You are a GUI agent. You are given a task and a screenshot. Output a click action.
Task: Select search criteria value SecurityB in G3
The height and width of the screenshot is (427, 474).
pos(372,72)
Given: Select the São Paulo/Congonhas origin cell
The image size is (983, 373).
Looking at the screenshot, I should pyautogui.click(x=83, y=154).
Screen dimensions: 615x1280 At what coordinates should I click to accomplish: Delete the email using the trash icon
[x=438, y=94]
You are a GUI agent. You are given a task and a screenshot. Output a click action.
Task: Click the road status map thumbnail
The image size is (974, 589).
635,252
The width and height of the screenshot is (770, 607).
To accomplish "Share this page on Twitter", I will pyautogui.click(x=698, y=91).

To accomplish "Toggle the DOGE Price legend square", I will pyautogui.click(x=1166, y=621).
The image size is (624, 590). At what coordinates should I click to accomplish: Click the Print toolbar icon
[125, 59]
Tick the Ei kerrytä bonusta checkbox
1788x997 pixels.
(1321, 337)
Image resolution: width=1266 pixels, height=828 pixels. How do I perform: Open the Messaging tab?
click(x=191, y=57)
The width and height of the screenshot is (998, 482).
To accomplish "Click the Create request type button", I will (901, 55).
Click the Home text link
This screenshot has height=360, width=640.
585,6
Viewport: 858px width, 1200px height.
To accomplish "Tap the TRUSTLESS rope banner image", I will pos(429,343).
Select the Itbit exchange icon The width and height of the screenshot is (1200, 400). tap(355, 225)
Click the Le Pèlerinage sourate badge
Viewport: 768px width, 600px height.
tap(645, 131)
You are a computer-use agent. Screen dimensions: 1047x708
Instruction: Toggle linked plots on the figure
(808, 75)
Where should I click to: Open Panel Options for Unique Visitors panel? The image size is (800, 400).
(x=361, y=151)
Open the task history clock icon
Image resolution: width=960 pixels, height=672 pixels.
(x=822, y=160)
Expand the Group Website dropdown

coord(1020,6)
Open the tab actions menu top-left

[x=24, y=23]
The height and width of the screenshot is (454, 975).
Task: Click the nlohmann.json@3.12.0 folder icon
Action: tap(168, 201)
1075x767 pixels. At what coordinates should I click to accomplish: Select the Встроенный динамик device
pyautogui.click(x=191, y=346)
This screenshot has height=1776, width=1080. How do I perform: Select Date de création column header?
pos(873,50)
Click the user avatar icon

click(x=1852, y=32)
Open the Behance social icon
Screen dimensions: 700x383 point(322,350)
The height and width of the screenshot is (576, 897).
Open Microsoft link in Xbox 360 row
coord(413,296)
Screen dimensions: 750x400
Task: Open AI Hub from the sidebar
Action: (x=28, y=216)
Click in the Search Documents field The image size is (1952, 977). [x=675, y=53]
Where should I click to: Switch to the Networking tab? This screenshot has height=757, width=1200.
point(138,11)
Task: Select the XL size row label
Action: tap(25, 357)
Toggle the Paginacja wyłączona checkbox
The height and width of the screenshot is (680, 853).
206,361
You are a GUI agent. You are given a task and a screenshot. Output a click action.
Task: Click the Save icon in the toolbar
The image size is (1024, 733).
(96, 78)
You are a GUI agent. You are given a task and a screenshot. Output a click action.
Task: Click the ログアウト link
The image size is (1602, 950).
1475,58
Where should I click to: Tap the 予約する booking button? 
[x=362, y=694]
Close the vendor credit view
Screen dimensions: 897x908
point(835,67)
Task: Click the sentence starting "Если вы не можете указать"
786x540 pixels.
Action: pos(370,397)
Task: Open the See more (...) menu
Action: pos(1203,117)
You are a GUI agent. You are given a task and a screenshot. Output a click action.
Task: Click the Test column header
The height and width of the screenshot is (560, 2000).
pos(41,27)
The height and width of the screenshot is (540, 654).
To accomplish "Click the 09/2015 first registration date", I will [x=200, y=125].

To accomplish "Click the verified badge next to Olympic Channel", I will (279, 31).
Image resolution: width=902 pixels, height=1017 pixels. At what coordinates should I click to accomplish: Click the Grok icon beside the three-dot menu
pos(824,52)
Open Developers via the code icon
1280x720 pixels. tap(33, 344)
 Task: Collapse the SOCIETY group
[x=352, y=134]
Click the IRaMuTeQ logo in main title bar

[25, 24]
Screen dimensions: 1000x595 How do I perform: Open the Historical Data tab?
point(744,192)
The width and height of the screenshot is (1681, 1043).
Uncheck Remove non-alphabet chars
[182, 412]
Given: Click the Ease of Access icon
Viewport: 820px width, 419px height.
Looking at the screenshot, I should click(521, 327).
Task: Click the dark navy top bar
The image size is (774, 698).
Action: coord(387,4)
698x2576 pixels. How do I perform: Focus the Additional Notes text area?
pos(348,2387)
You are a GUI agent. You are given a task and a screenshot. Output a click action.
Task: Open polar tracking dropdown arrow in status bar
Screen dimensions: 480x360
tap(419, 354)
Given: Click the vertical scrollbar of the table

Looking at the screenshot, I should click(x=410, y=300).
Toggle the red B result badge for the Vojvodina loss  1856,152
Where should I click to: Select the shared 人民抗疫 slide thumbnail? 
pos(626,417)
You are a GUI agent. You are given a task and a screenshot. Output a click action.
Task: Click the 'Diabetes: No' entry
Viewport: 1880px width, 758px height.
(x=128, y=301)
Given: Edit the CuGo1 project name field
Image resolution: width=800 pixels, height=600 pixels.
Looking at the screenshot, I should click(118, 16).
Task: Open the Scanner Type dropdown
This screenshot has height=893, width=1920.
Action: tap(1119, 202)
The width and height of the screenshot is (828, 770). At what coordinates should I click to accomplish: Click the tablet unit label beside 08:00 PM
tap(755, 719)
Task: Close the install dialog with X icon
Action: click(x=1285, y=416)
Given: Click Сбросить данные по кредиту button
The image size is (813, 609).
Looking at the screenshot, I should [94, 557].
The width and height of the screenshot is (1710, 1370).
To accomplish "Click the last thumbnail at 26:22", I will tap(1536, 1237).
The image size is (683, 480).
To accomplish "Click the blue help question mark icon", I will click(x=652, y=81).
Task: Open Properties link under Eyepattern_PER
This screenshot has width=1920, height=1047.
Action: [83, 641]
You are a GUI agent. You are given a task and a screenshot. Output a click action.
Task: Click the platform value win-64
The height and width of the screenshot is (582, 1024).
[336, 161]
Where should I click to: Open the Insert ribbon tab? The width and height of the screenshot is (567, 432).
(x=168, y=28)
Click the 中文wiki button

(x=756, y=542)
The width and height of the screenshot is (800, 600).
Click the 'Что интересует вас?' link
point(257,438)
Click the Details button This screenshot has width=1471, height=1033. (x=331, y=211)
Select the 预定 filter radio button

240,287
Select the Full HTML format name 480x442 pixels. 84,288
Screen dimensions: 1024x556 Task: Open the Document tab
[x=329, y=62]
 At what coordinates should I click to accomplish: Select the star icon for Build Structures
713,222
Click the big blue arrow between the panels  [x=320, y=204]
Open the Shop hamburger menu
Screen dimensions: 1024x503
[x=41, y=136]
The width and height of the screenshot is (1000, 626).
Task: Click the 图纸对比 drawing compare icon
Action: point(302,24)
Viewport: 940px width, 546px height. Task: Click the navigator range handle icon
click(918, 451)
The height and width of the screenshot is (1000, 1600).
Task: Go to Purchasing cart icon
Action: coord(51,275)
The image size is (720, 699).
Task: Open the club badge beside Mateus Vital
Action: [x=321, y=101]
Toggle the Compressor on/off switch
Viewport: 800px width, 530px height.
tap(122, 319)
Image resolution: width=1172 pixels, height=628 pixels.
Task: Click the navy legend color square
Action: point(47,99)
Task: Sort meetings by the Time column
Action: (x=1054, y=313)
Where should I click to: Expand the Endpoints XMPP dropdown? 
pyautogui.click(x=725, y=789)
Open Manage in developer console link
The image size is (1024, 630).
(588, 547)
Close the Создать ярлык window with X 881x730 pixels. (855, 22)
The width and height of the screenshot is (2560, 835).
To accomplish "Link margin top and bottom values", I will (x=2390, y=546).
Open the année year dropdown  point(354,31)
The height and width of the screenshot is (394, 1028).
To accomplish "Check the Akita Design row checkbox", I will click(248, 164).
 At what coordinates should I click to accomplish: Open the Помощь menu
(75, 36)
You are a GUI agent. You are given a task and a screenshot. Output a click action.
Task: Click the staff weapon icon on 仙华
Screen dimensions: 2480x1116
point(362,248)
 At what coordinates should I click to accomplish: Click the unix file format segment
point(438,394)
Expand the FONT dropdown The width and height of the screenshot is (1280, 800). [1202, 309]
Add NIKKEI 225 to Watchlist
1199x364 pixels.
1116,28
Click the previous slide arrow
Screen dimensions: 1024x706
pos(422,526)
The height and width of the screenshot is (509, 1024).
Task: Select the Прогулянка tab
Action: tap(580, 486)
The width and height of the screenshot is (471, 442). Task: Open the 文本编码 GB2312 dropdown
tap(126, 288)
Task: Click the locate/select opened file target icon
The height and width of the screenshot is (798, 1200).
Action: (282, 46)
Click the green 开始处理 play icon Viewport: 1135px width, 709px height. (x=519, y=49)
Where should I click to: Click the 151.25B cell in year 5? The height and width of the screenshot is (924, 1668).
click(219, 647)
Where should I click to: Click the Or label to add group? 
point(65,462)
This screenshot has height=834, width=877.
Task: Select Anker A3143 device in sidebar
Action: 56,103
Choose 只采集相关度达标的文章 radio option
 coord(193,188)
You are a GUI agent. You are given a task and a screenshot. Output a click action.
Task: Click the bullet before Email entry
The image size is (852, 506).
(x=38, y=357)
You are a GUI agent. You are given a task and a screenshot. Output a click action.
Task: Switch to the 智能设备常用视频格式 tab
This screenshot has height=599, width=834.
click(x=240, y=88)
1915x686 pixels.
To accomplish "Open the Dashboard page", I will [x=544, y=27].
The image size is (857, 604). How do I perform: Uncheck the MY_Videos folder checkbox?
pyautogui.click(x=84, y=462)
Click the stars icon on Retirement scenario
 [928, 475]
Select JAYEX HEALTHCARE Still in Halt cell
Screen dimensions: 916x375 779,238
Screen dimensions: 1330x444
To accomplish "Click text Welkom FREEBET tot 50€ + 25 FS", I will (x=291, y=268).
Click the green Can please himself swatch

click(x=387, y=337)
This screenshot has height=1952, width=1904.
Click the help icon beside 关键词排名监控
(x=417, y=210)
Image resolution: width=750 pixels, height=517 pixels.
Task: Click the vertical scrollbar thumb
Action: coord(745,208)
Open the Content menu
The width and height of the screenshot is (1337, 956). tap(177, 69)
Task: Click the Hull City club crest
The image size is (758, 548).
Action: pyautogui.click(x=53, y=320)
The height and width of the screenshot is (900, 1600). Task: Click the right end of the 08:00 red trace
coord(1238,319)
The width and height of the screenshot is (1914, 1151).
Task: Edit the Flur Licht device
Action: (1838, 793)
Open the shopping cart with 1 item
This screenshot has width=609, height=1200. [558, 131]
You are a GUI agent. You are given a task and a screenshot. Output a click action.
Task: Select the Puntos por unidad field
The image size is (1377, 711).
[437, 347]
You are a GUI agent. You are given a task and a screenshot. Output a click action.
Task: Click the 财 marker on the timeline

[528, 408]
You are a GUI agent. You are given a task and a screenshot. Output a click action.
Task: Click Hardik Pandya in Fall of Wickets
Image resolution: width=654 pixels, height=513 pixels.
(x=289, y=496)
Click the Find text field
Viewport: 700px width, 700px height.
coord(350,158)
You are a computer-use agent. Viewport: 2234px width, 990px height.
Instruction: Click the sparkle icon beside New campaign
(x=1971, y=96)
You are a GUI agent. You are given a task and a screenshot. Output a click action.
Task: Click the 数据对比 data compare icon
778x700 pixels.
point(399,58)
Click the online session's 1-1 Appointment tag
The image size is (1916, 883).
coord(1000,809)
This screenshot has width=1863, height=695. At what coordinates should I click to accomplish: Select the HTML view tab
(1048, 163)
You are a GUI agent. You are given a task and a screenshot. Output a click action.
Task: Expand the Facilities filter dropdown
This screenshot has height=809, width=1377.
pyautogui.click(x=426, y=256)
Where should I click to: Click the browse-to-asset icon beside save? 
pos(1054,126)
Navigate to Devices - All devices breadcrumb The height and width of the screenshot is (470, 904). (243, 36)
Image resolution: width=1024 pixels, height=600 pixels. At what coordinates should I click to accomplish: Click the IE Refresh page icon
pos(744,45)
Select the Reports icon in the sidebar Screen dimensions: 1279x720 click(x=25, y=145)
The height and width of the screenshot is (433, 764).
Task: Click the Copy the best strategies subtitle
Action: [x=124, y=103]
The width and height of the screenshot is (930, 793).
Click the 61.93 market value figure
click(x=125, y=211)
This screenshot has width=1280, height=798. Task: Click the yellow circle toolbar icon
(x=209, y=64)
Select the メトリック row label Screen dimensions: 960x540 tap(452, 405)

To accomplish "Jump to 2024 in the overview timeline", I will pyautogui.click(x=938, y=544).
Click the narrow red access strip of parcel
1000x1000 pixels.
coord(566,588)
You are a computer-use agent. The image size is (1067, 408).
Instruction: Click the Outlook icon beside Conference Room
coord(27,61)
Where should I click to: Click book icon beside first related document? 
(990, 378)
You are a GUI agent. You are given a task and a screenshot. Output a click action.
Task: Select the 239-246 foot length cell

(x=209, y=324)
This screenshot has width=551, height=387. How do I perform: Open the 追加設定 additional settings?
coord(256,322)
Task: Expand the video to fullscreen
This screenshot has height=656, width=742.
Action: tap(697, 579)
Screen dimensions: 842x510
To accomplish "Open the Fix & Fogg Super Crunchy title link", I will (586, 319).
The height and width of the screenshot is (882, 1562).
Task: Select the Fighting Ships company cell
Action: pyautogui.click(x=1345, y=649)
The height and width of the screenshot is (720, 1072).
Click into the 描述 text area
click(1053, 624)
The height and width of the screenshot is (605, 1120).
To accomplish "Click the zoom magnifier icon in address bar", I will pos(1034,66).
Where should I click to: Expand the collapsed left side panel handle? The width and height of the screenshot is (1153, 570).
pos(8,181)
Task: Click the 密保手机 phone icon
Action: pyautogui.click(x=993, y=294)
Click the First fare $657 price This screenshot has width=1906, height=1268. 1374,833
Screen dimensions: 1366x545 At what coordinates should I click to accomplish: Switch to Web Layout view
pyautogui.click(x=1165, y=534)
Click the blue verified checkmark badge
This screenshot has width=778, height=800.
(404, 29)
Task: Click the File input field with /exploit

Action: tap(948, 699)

# # # #

TASK OBJECTIVE = Find each line holding the string "computer" in the listing above, then copy it.

SOLUTION BELOW =
You are a computer-use agent. Screen dimensions: 1047x708
You are a computer-use agent. Viewport: 2234px width, 990px height.
You are a computer-use agent. The image size is (1067, 408).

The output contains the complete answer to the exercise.